The study aims to determine the shared genetic architecture between COVID-19 severity with existing medical conditions using electronic health record (EHR) data. We conducted a Phenome-Wide Association Study (PheWAS) of genetic variants associated with critical illness (n = 35) or hospitalization (n = 42) due to severe COVID-19 using genome-wide association summary data from the Host Genetics Initiative. PheWAS analysis was performed using genotype-phenotype data from the Veterans Affairs Million Veteran Program (MVP). Phenotypes were defined by International Classification of Diseases (ICD) codes mapped to clinically relevant groups using published PheWAS methods. Among 658,582 Veterans, variants associated with severe COVID-19 were tested for association across 1,559 phenotypes. Variants at the ABO locus (rs495828, rs505922) associated with the largest number of phenotypes (nrs495828 = 53 and nrs505922 = 59); strongest association with venous embolism, odds ratio (ORrs495828 1.33 (p = 1.32 x 10-199), and thrombosis ORrs505922 1.33, p = 2.2 x10-265. Among 67 respiratory conditions tested, 11 had significant associations including MUC5B locus (rs35705950) with increased risk of idiopathic fibrosing alveolitis OR 2.83, p = 4.12 × 10-191; CRHR1 (rs61667602) associated with reduced risk of pulmonary fibrosis, OR 0.84, p = 2.26× 10-12. The TYK2 locus (rs11085727) associated with reduced risk for autoimmune conditions, e.g., psoriasis OR 0.88, p = 6.48 x10-23, lupus OR 0.84, p = 3.97 x 10-06. PheWAS stratified by ancestry demonstrated differences in genotype-phenotype associations. LMNA (rs581342) associated with neutropenia OR 1.29 p = 4.1 x 10-13 among Veterans of African and Hispanic ancestry but not European. Overall, we observed a shared genetic architecture between COVID-19 severity and conditions related to underlying risk factors for severe and poor COVID-19 outcomes. Differing associations between genotype-phenotype across ancestries may inform heterogenous outcomes observed with COVID-19. Divergent associations between risk for severe COVID-19 with autoimmune inflammatory conditions both respiratory and non-respiratory highlights the shared pathways and fine balance of immune host response and autoimmunity and caution required when considering treatment targets.

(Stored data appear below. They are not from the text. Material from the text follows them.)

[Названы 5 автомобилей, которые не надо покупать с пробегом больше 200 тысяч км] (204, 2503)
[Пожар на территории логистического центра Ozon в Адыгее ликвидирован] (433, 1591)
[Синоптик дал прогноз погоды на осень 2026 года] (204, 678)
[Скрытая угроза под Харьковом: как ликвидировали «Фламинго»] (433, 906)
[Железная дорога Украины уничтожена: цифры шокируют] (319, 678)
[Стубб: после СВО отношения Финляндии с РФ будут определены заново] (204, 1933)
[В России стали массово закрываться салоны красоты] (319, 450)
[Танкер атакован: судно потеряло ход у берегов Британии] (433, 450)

本研究旨在利用电子健康记录 (EHR) 数据,确定 COVID-19 严重程度与现有医疗条件之间的共同遗传结构。我们使用宿主遗传计划 (Host Genetics Initiative) 的全基因组关联汇总数据,对因严重 COVID-19 而导致的危重症 (n = 35) 或住院 (n = 42) 的与遗传变异相关的进行了全基因组关联研究 (PheWAS)。PheWAS 分析使用退伍军人事务百万退伍军人计划 (MVP) 的基因型-表型数据进行。表型通过国际疾病分类 (ICD) 代码定义,这些代码通过已发表的 PheWAS 方法映射到临床相关组。在 658582 名退伍军人中,对与严重 COVID-19 相关的变异进行了测试,以在 1559 种表型中进行关联。ABO 基因座 (rs495828、rs505922) 与最多数量的表型相关(rs495828 = 53,rs505922 = 59);与静脉栓塞的关联最强,比值比 (ORrs495828 1.33(p = 1.32 x 10-199) 和血栓形成 ORrs505922 1.33,p = 2.2 x10-265。在 67 种呼吸系统疾病中,有 11 种有显著相关性,包括 MUC5B 基因座 (rs35705950) 与特发性纤维化性肺泡炎风险增加相关,比值比 2.83,p = 4.12×10-191;CRHR1(rs61667602) 与肺纤维化风险降低相关,比值比 0.84,p = 2.26×10-12。TYK2 基因座 (rs11085727) 与自身免疫性疾病风险降低相关,例如银屑病 OR 0.88,p = 6.48 x10-23,狼疮 OR 0.84,p = 3.97 x 10-06。按祖源进行的 PheWAS 分层显示了基因型-表型关联的差异。LMNA(rs581342) 与中性粒细胞减少症相关,比值比为 1.29,p = 4.1 x 10-13,在非裔和西班牙裔退伍军人中,但不在欧洲裔退伍军人中。总体而言,我们观察到 COVID-19 严重程度与严重和不良 COVID-19 结局相关的潜在危险因素之间存在共同的遗传结构。不同祖源之间的基因型-表型关联差异可能会影响到 COVID-19 观察到的异质结果。严重 COVID-19 风险与呼吸和非呼吸自身免疫性炎症疾病之间的不同关联突出了免疫宿主反应和自身免疫之间的共同途径和微妙平衡,在考虑治疗靶点时需要谨慎。